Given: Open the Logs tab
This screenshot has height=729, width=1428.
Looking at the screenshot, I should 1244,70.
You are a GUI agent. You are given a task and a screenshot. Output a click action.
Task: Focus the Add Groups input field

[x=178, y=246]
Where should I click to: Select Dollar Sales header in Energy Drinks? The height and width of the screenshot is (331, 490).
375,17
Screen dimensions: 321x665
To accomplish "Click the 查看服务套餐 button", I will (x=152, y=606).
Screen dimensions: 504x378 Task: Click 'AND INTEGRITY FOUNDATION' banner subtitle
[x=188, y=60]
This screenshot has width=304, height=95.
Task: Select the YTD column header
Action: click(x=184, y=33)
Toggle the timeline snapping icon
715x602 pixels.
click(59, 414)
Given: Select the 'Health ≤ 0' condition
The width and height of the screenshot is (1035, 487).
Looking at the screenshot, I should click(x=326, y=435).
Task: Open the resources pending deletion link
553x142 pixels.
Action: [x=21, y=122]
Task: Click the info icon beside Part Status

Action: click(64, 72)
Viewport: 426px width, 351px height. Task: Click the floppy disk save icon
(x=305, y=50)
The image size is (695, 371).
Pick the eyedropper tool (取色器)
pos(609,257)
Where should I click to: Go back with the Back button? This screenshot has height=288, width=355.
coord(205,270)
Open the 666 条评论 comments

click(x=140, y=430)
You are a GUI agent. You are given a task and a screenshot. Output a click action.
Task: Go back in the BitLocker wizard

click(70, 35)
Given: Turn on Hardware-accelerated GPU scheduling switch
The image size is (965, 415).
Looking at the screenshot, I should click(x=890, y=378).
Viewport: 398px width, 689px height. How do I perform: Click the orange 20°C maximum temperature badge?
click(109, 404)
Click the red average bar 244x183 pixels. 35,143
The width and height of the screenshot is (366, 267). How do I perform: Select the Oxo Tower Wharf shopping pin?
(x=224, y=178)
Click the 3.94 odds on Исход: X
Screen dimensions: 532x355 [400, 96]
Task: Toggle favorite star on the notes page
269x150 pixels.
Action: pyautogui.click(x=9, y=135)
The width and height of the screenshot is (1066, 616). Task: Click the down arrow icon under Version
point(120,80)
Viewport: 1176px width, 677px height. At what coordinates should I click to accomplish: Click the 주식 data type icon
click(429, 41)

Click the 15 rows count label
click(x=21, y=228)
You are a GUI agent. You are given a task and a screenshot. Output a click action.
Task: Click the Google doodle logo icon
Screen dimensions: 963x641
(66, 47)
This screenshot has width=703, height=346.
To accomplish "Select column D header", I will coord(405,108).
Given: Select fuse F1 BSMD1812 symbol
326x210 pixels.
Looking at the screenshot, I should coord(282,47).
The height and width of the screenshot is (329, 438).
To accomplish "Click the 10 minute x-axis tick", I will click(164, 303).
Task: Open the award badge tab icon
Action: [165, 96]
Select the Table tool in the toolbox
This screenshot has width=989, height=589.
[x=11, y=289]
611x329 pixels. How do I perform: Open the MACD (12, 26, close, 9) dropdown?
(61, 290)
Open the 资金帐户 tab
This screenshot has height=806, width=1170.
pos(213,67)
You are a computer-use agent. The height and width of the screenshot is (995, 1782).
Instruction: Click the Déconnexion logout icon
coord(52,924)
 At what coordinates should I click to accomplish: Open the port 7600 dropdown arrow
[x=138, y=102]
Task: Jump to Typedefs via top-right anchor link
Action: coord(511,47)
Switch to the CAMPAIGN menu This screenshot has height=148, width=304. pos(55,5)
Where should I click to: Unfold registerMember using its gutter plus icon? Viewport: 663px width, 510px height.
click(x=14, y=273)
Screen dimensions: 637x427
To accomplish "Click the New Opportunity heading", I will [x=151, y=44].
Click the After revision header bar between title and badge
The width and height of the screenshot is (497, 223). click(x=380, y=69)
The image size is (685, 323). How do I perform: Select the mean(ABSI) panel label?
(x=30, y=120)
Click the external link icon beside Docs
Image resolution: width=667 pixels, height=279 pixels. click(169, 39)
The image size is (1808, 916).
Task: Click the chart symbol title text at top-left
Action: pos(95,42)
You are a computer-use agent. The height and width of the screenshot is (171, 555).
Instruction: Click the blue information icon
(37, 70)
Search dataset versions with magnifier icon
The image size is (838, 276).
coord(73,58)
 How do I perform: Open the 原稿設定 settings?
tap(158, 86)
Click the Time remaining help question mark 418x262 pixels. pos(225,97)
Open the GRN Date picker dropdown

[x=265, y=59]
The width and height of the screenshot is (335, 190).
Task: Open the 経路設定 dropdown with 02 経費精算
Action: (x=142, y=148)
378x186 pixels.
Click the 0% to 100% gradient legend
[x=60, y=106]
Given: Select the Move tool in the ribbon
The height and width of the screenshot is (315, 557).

· · · ·

TASK INSTRUCTIONS:
Copy out the material word for word and line for line.

SOLUTION TO THE EXERCISE:
Given: Open the Logs tab
This screenshot has height=729, width=1428.
Looking at the screenshot, I should 1244,70.
You are a GUI agent. You are given a task and a screenshot. Output a click action.
Task: Focus the Add Groups input field

[x=178, y=246]
Where should I click to: Select Dollar Sales header in Energy Drinks? The height and width of the screenshot is (331, 490).
375,17
Screen dimensions: 321x665
To accomplish "Click the 查看服务套餐 button", I will (x=152, y=606).
Screen dimensions: 504x378 Task: Click 'AND INTEGRITY FOUNDATION' banner subtitle
[x=188, y=60]
This screenshot has width=304, height=95.
Task: Select the YTD column header
Action: click(x=184, y=33)
Toggle the timeline snapping icon
715x602 pixels.
click(59, 414)
Given: Select the 'Health ≤ 0' condition
The width and height of the screenshot is (1035, 487).
Looking at the screenshot, I should click(x=326, y=435).
Task: Open the resources pending deletion link
553x142 pixels.
Action: [x=21, y=122]
Task: Click the info icon beside Part Status

Action: click(64, 72)
Viewport: 426px width, 351px height. Task: Click the floppy disk save icon
(x=305, y=50)
The image size is (695, 371).
Pick the eyedropper tool (取色器)
pos(609,257)
Where should I click to: Go back with the Back button? This screenshot has height=288, width=355.
coord(205,270)
Open the 666 条评论 comments

click(x=140, y=430)
You are a GUI agent. You are given a task and a screenshot. Output a click action.
Task: Go back in the BitLocker wizard

click(70, 35)
Given: Turn on Hardware-accelerated GPU scheduling switch
The image size is (965, 415).
Looking at the screenshot, I should click(x=890, y=378).
Viewport: 398px width, 689px height. How do I perform: Click the orange 20°C maximum temperature badge?
click(109, 404)
Click the red average bar 244x183 pixels. 35,143
The width and height of the screenshot is (366, 267). How do I perform: Select the Oxo Tower Wharf shopping pin?
(x=224, y=178)
Click the 3.94 odds on Исход: X
Screen dimensions: 532x355 [400, 96]
Task: Toggle favorite star on the notes page
269x150 pixels.
Action: pyautogui.click(x=9, y=135)
The width and height of the screenshot is (1066, 616). Task: Click the down arrow icon under Version
point(120,80)
Viewport: 1176px width, 677px height. At what coordinates should I click to accomplish: Click the 주식 data type icon
click(429, 41)

Click the 15 rows count label
click(x=21, y=228)
You are a GUI agent. You are given a task and a screenshot. Output a click action.
Task: Click the Google doodle logo icon
Screen dimensions: 963x641
(66, 47)
This screenshot has width=703, height=346.
To accomplish "Select column D header", I will coord(405,108).
Given: Select fuse F1 BSMD1812 symbol
326x210 pixels.
Looking at the screenshot, I should coord(282,47).
The height and width of the screenshot is (329, 438).
To accomplish "Click the 10 minute x-axis tick", I will click(164, 303).
Task: Open the award badge tab icon
Action: [165, 96]
Select the Table tool in the toolbox
This screenshot has width=989, height=589.
[x=11, y=289]
611x329 pixels. How do I perform: Open the MACD (12, 26, close, 9) dropdown?
(61, 290)
Open the 资金帐户 tab
This screenshot has height=806, width=1170.
pos(213,67)
You are a computer-use agent. The height and width of the screenshot is (995, 1782).
Instruction: Click the Déconnexion logout icon
coord(52,924)
 At what coordinates should I click to accomplish: Open the port 7600 dropdown arrow
[x=138, y=102]
Task: Jump to Typedefs via top-right anchor link
Action: coord(511,47)
Switch to the CAMPAIGN menu This screenshot has height=148, width=304. pos(55,5)
Where should I click to: Unfold registerMember using its gutter plus icon? Viewport: 663px width, 510px height.
click(x=14, y=273)
Screen dimensions: 637x427
To accomplish "Click the New Opportunity heading", I will [x=151, y=44].
Click the After revision header bar between title and badge
The width and height of the screenshot is (497, 223). click(x=380, y=69)
The image size is (685, 323). How do I perform: Select the mean(ABSI) panel label?
(x=30, y=120)
Click the external link icon beside Docs
Image resolution: width=667 pixels, height=279 pixels. click(169, 39)
The image size is (1808, 916).
Task: Click the chart symbol title text at top-left
Action: pos(95,42)
You are a computer-use agent. The height and width of the screenshot is (171, 555).
Instruction: Click the blue information icon
(37, 70)
Search dataset versions with magnifier icon
The image size is (838, 276).
coord(73,58)
 How do I perform: Open the 原稿設定 settings?
tap(158, 86)
Click the Time remaining help question mark 418x262 pixels. pos(225,97)
Open the GRN Date picker dropdown

[x=265, y=59]
The width and height of the screenshot is (335, 190).
Task: Open the 経路設定 dropdown with 02 経費精算
Action: (x=142, y=148)
378x186 pixels.
Click the 0% to 100% gradient legend
[x=60, y=106]
Given: Select the Move tool in the ribbon
The height and width of the screenshot is (315, 557).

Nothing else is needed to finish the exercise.